Generators typically use one of two types of circuit—monopolar or bipolar. Monopolar circuits use the body between the active electrode and the grounding pad to complete the circuit back to the ESU ( Fig. 11.1 ). Bipolar circuits are complete within the electrosurgical tool itself by containing both electrodes in close proximity. Both monopolar and bipolar circuits have specific uses and advantages in endoscopy.
In monopolar circuits, the return plate, dispersive pad, grounding pad, and neutral electrode are essential because they collect the electrosurgical energy from the patient and return it safely to the generator. Without a return plate, there is no circuit and the electrosurgical device will do no work. Additionally, the return plate, which is situated externally on the patient's skin, becomes an active part of the circuit, which in the past created potential for return-site burns. The energy returned, however, is of low current density, minimizing or eliminating this effect, but it can still potentially occur if the plate is poorly sited.

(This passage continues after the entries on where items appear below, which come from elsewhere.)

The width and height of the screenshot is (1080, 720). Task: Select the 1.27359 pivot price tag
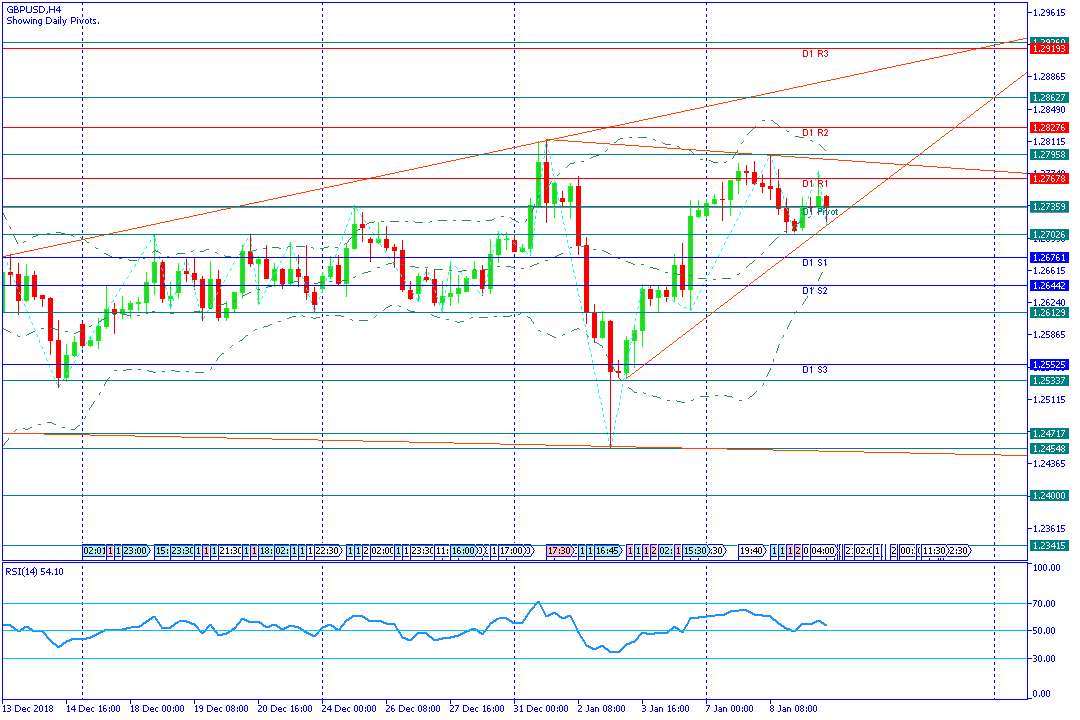click(x=1049, y=207)
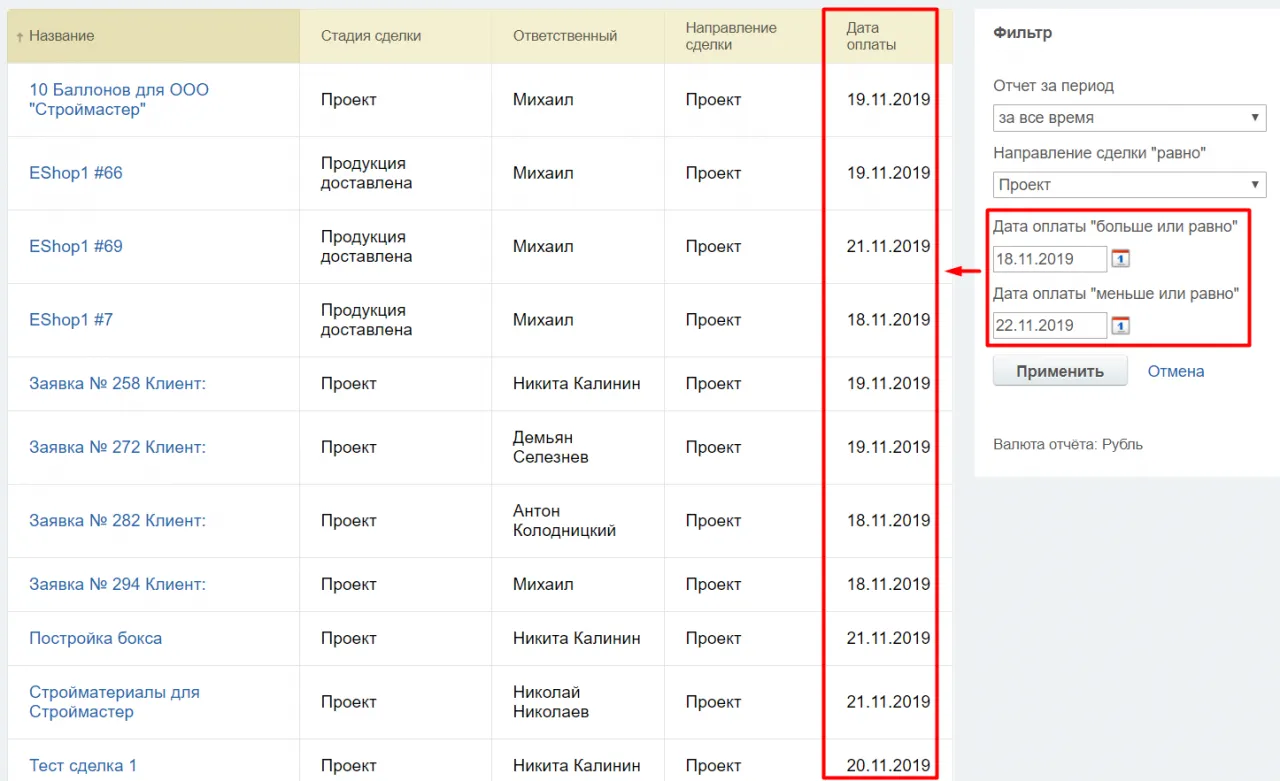Click the Применить button

(1060, 371)
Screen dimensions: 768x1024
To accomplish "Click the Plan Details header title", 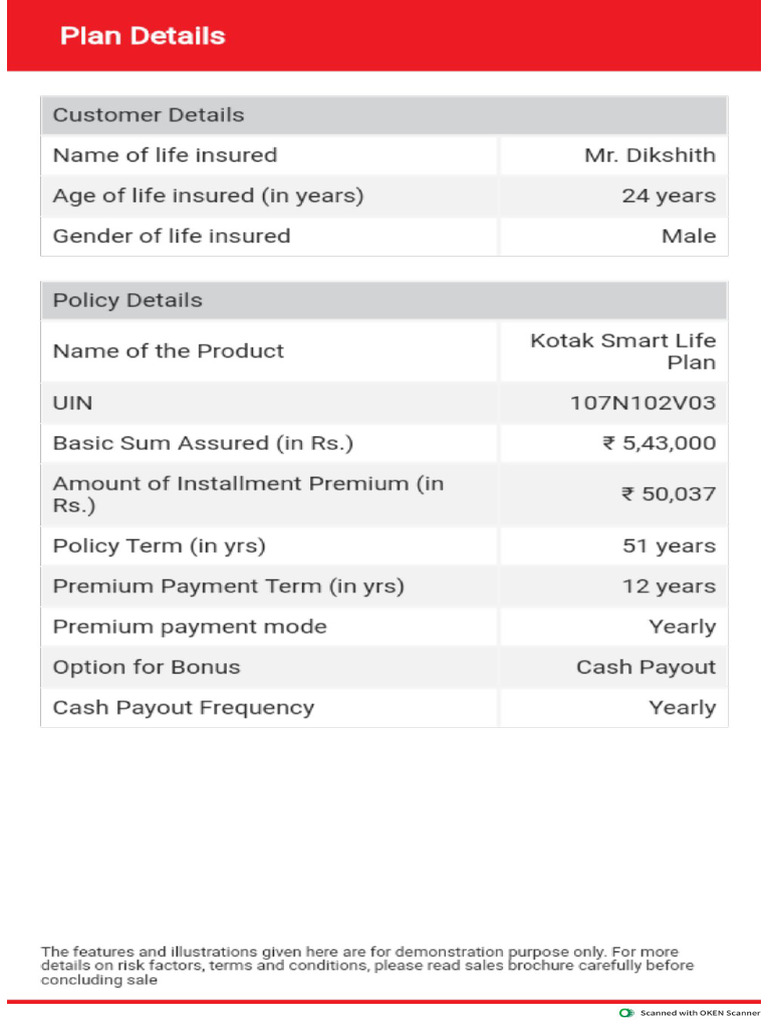I will (143, 36).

The benefit of a monopolar device is its ability to achieve high levels of thermal effect with the versatility to cut and coagulate. Examples of the monopolar mode in endoscopy are polypectomy snares, sphincterotomes, needle knifes, ESD tools, and argon plasma coagulation. Although the bipolar mode does not require a grounding pad, the thermal effect is localized only to the tissue in direct contact with the device electrode. The advantage of this mode is the precise delivery of intense energy into a small space, such as in a bipolar hemostasis probe or electrohydraulic lithotripsy fiber.
Both types of circuits are similar, in that their result depends directly on the current density achieved by the tool at the site of the targeted tissue. Current density is the result of several variables but, in essence, represents the density of energy within a given electrical space. Given a constant amount of energy being generated, as when a sphincterotomy wire shortens or a snare closes, the current density increases. Current density is lower when spread over a greater volume of tissue, and the resulting effect will be slower heating. Energy spread over a ball tip or flat forceps jaw promotes coagulation by reducing the current density, as opposed to concentrating current along a snare or sphincterotome wire that promotes cutting.